• [TEXT EXCERPT]
=-=-=-=-=


    Anonymous

    Answer by Anonymous at 7:19 PM on Dec. 19, 2009

  • I am not sure what to tell you. My son was like this for a long time. He fed every hour for 45 mins at a time.
    He had colic like symptoms for close to 18 months. Turns out he is mildly lactose intolerant.
    If she is on formula you might want to consider changing to a different one without lactose for a week or two and see if she gets any better. Being with mom seems to make them forget about the pain or discomfort.
    I wasn't going to let him watch TV but I found Baby Einstein was very soothing for him and that I could put it on repeat and even take a nap.
    AussieMum2

    Answer by AussieMum2 at 7:22 PM on Dec. 19, 2009

  • Infants need to be held and made to feel secure. Do you have a sling or other carrier? You will be surprised at how much you can do when you are wearing a baby.
    rkoloms

    Answer by rkoloms at 7:23 PM on Dec. 19, 2009

  • Love some swing, take it where she can see you, or just lay down with her in your arms, and then move to crib,, promise it will get better!
    kimigogo

    Answer by kimigogo at 7:24 PM on Dec. 19, 2009

  • oh come on anon. of course u dont let ur baby cry if something is wrong but dont spoil them every time they whine when you put them down. the smartest and best doctors say so... its ok to let them cry it out as long as theyre not wet hungry or sick. babies also just cry to cry sometimes. its normal but dont make it a habbit of holding the baby all the time or youll regret it. my daughter loves sitting in front of a mirror. that always worked for me. ...please dont listen to anon... if u dont believe me, ask any doctor!!!!! because if you do everything in a hurry the very second ur baby makes a sound, they will expect that all the time. youll have a 3 year old screaming a fit in public because they expect to get everything they want.

=-=-=-=-=

• [USING THE INFORMATION]
**A)** Answer these from the forum thread on soothing a fussy baby:
(i) For roughly how long did the first answerer's son have colic-like symptoms?
(ii) What kind of carrier does AussieMum2 ask about?
(iii) What does kimigogo's daughter love sitting in front of?
**B)** Resume the forum thread on soothing a fussy baby, picking up right after its last sentence.
The data that comes next has no role in any task.

• [SOURCE INFORMATION]
=-=-=-=-=

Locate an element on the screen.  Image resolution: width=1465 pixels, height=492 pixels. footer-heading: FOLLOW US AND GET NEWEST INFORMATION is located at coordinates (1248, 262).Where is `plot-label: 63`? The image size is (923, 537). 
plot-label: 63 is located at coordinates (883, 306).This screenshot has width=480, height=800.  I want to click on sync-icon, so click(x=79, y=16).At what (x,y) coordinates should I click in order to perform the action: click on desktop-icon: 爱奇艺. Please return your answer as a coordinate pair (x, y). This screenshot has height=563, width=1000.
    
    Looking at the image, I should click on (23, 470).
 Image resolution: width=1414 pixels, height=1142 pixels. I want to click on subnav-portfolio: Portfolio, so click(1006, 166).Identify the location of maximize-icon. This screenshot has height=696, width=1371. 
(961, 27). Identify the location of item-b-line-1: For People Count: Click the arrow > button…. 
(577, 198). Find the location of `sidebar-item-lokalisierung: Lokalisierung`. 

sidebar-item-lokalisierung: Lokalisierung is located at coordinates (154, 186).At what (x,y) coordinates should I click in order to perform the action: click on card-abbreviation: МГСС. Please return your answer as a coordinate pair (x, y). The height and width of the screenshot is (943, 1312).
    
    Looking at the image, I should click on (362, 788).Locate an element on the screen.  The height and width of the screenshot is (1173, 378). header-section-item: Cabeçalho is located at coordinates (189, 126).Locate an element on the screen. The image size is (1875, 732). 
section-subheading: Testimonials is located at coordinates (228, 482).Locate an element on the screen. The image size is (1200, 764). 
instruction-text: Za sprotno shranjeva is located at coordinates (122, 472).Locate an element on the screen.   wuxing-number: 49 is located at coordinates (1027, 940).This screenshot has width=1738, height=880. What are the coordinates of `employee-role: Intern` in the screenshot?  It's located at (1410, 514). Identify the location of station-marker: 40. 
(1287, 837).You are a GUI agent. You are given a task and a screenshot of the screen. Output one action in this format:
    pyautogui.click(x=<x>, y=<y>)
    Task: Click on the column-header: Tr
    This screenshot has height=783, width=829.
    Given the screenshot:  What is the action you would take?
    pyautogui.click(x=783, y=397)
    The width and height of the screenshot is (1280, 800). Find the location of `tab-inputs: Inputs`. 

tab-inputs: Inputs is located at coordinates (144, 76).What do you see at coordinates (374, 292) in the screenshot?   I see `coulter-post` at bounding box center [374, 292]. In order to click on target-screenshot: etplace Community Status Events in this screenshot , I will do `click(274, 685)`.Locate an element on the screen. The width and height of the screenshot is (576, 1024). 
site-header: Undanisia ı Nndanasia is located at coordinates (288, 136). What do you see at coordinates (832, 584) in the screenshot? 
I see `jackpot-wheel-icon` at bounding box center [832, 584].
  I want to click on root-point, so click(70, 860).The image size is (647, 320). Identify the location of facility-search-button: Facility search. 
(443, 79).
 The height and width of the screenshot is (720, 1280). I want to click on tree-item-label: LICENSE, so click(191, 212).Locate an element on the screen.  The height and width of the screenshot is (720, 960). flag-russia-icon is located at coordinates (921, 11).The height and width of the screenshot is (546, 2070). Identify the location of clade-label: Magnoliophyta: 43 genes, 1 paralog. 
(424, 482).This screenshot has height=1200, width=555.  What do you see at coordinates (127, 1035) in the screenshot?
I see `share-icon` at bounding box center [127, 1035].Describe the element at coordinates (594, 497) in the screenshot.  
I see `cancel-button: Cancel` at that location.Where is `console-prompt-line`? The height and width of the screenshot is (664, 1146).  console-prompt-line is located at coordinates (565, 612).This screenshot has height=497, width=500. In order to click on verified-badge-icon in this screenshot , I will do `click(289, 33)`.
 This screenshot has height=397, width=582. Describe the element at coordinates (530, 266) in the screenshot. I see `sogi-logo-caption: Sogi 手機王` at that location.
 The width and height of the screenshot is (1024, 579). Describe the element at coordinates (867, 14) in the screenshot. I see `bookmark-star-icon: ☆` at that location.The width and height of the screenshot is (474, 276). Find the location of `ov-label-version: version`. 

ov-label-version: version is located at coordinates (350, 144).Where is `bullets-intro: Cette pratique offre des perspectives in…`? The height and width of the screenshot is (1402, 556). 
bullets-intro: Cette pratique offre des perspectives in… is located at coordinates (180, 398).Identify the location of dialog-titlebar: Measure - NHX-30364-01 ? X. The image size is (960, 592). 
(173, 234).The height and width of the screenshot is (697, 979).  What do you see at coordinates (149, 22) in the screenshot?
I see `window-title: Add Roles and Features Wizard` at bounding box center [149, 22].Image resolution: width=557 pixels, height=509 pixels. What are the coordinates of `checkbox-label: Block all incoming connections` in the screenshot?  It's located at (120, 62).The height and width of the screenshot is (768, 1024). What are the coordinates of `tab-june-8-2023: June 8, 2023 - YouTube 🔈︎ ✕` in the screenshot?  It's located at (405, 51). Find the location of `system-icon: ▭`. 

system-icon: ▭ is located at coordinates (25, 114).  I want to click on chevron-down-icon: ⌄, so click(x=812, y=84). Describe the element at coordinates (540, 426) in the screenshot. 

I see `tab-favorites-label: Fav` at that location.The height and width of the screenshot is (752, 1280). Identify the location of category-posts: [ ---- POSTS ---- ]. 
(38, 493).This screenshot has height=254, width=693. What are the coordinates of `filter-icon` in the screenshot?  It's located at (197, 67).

=-=-=-=-=

• [YOUR RESPONSES]
**A)**
(i) Close to 18 months.
(ii) A sling or other carrier.
(iii) A mirror.

**B)**
    micahsmommy512

    Answer by micahsmommy512 at 8:12 PM on Dec. 19, 2009

  • micahsmommy you may want to read up on those doctors because not a one says that you can spoil an infant by holding them too much. Another thing doctors agree upon is at 3 months you can never let them CIO. OP you will never "regret" holding your baby all the time either, that is just absurd to think that way!! Hold baby, love baby, attend to baby's need in a prompt manner and relish in the fact that you can have it all, great children that were given all the love and attention they deserve. I have 3 extremely independent older children that never threw a "screaming fit" and were attended to in the way anon described. There is a lot of truth in what anon 7:19 said just check around for yourself.

    Anonymous

    Answer by Anonymous at 8:26 PM on Dec. 19, 2009

  • Normal, 100% normal. It will get worse before it gets better, so find ways to make it work.

    Slings and carriers are excellent for this purpose. Most important baby item.

    Like anon said, micahsmommy doesn't know what she's talking about. You don't spoil an infant by giving them what they need. And infants DO sometimes just need attention and to be held... most times, in fact. I'd say that at least half of the "work" of caring for an infant... holding them.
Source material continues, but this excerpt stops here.